A Dr. Reddy’s spokesperson said in a statement that the company’s version of tacrolimus was approved based on rigorous studies; the statement added that all batches sold in the United States have met FDA specifications and FDA studies didn’t reveal any problems with its tacrolimus. The company said the independent lab did not use the FDA-approved testing method, so the results “cannot be considered an accurate representation of Dr. Reddy’s dissolution performance.” Dr. Reddy’s did not receive a complaint about Hannah’s case nor any other complaints that “indicated any concerns in patient safety,” according to the statement. “Patient safety and consistent product performance remain our highest priorities.”

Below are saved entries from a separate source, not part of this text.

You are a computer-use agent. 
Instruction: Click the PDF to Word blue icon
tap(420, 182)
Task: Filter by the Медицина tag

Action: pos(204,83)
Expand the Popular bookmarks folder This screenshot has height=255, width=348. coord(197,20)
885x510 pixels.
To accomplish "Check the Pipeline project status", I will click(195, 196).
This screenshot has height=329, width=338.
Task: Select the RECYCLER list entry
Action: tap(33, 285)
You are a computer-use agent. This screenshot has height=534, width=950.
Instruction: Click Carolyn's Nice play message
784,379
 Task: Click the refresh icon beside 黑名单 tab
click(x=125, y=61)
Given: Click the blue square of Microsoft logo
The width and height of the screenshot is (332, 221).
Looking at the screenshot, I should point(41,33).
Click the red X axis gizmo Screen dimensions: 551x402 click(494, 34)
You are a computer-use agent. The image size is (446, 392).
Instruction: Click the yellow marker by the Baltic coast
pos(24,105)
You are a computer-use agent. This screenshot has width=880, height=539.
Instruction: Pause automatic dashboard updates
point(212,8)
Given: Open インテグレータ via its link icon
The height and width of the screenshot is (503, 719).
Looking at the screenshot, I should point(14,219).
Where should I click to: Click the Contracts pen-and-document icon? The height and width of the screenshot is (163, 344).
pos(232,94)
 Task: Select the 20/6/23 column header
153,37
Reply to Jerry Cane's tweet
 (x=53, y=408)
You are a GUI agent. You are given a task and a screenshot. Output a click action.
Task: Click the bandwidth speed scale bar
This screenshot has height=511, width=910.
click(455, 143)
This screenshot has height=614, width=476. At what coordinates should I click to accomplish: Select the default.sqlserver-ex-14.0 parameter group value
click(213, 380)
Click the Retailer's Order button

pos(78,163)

Hospitals like Inova and the Cleveland Clinic today advise patients not to take Dr. Reddy’s and Accord’s tacrolimus. Cochrane had another lung transplant patient die this year after experiencing rejection that he ties to Dr. Reddy’s tacrolimus. Like Hannah, the patient received that brand despite Inova’s instructions on the prescription, and it’s impossible to say with certainty what caused the organ rejection. Since 2019, Cochrane has reported to the FDA database that tracks “adverse events” related to drugs four episodes in which he suspected that Dr. Reddy’s tacrolimus contributed to organ failure or the death of a patient.

Cochrane understands that patients could use brand-name tacrolimus and still suffer organ rejection. And no one knows what exactly caused it in Hannah’s case.

But Cochrane told ProPublica, “I believe her medicine contributed to her rejection.”

Holly wants to hold someone accountable, but it’s extremely difficult to sue the FDA and lawyers told her it was impossible to draw a straight line from Hannah’s death to a generic manufacturer.

Holly is tortured by the question of whether Hannah would still be alive if she had been on a different brand of tacrolimus: “I just wish I had known.”

These days, with Hannah’s younger brother at college, Holly’s house feels too quiet. Each night, she falls asleep holding Hannah’s worn pink blanket.

A bed sits at the center of a small bedroom with an orange wall. The bed is covered in stuffed animals.